Arrests made at anti-Shariah rally in Seattle

Tomas Mccoy
June 13, 2017

The group organizing the rallies across the nation, ACT for America, says Sharia is incompatible with Western democracy.

In St. Paul, Minnesota, the demonstrations were mostly peaceful until some people leaving a rally inside the Capitol encountered counter-protesters outside. Cathy Camper, of Tacoma, Wash. wears a stars-and-stripes cowboy hat as she protests against Islamic law at a rally Saturday, June 10, 2017, in Seattle, as counter-protesters demonstrate across the street.

But Liyakat Takim, a professor of Islamic studies at McMaster University in the Canadian city of Hamilton, Ontario, says most Muslims don't want to replace US law with Islamic law, known as Shariah.

On Friday, an alliance of faith-based and human rights organizations invited people from all backgrounds to gather at the Capitol to stand against the planned ACT for America rally and its message.

The other main speaker, Alex, who would not give his last name when asked by a reporter, calling the News & Observer "fake news", said he was a former Muslim who immigrated to the United States from a Middle Eastern, predominantly Muslim country.

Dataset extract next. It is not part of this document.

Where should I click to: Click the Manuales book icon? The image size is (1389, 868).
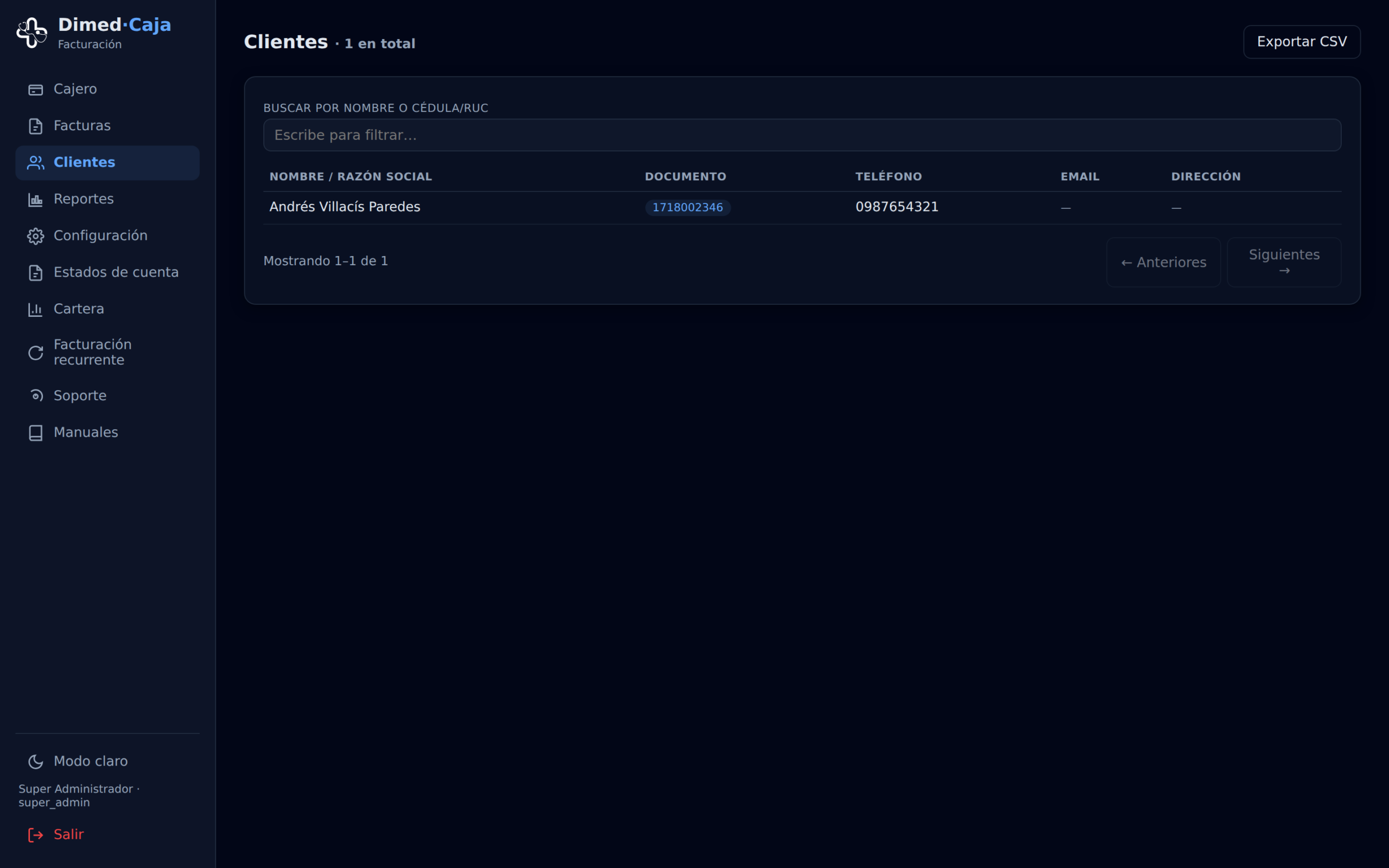pos(36,433)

But while ACT claims to be a national security advocacy group, other organizations like the Southern Poverty Law Center call ACT an "Anti-Muslim" group which targets refugees and Muslims in general.

Others were simply people who came to say their piece. However, the fact that the counter protestors outnumbered the protestors indicates that many believe that the threat of anti-Muslim hatred and racism remains a bigger threat than Sharia law. But what did the counter-protesters tell you today?

"Nothing is going to surprise us", Whitcomb said.


As Muslims make up less than 1 percent of the United States population, the idea that Sharia law could become commonplace may seem odd.

On the steps of the Pennsylvania state capitol in Harrisburg, barricades and a heavy police presence, including officers mounted on horses, separated about 60 anti-sharia demonstrators from an equal number of counter-protesters.

"(I came) to show that female mutilation, honor killings and wife beatings are barbaric and should not be allowed in this country, which is what Sharia law would do", she said. "If I run from America and the dark things happening here, where do I have to go?"

The Act for America group, labeled a hate group by the Southern Poverty Law Center, organized almost two dozen rallies Saturday called "March Against Sharia".

About 30 demonstrators stood to one side of a street holding signs that read "Ban Sharia" and "Sharia abuses women".

Clusters of protesters and counter-protesters gathered on four corners of an intersection at a memorial to the slain. Many also wore "Make America Great Again" hats and held signs supporting President Donald Trump. While ACT's official policy statement declares that it does not "tolerate any bias, discrimination, or violence against anyone, based on their religion, gender, race, or political persuasion", it has a long history of trafficking fear-based policies against Muslims at both the federal and state levels.

Jodeh said local Muslims took the high road by avoiding the protest.

Act for America has been obsessed with Shariah law and began a campaign against it in 2008.